Treasury’s recent figures also don’t reflect hits that may result from loss-sharing arrangements the F.D.I.C. set up with healthy banks to persuade them to take on the assets of failing ones.
How much the government might have to swallow as part of that program is unknowable now,
but Christopher Whalen, editor of the Institutional Risk Analyst, said he expects such losses to hit $400 billion when all is said and done.
There are also costly consequences of our government’s relatively easygoing approach to bank assistance, a practice Mr. Whalen calls “extend and pretend.”
“The refusal of the Washington political class to address the issue of bank insolvency quickly via restructuring and recapitalization has extended the economic recovery process by years,” he said.

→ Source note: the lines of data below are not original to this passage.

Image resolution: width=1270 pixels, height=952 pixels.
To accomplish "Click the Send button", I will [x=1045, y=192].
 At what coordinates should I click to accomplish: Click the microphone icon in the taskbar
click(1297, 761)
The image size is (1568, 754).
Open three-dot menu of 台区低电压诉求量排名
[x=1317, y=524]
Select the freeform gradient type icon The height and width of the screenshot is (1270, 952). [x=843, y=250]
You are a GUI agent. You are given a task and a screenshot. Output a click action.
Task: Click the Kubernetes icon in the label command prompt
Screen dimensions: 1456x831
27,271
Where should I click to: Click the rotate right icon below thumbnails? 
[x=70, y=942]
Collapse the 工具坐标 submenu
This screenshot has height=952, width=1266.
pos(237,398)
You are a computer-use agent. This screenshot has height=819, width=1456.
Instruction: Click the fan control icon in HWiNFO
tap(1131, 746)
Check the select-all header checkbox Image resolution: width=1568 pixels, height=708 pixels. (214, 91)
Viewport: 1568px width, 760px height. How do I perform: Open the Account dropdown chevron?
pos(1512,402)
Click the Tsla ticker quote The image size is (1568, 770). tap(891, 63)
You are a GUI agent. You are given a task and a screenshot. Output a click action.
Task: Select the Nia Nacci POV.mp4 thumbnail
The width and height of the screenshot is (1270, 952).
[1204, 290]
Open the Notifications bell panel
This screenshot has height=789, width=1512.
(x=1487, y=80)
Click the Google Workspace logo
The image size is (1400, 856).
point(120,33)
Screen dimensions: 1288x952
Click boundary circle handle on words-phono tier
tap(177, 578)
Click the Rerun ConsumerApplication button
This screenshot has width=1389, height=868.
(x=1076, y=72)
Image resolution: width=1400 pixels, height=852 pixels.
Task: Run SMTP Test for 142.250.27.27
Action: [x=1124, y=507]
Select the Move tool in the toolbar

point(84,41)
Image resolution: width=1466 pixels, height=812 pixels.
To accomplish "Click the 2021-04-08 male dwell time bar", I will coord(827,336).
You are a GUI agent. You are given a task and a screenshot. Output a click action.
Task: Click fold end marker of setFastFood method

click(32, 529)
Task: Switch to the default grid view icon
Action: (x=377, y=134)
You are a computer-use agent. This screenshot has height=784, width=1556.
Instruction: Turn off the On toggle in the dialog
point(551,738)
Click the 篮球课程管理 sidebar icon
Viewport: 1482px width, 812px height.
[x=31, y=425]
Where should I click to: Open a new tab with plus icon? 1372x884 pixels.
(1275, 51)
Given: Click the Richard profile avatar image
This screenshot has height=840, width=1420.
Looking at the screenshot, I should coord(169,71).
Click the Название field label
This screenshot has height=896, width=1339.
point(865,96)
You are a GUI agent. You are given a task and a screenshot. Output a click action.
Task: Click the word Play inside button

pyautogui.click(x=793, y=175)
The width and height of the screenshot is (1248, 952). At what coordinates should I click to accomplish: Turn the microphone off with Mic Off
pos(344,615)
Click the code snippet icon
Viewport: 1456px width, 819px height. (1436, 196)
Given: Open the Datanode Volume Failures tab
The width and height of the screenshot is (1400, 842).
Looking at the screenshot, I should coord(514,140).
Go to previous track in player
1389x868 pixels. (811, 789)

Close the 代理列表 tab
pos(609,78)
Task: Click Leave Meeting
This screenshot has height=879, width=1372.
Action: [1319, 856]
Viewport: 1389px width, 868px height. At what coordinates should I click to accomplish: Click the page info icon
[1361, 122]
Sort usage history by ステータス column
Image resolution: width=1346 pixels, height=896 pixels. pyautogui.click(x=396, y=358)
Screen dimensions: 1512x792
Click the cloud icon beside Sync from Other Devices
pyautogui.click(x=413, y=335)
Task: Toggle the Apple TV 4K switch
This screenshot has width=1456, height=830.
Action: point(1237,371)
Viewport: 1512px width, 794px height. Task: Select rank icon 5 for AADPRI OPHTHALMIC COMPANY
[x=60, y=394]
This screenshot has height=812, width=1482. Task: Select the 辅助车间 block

“Lending will continue to shrink and real economic activity is suffering. The cost of ‘extend and pretend’ goes into the trillions of dollars of lost economic activity.”
By allowing the banks to keep bad loans valued on their books at unrealistic levels, the government has prolonged the agony of this downturn.
Mr. Whalen suggested that the government should have made the banks write down loans to realistic levels a long time ago, while letting them keep the TARP money as a financial cushion.
Instead, the banks were encouraged to pay back TARP
and put off the day of reckoning when it came to assessing the real-world value of the toxic assets lurking on their books.
Gee, does that sound anything like how the Japanese government handled the meltdown of the Tokyo real estate market in 1989 ???
As we’ve said so often, WELCOME TO THE LOST DECADES !!!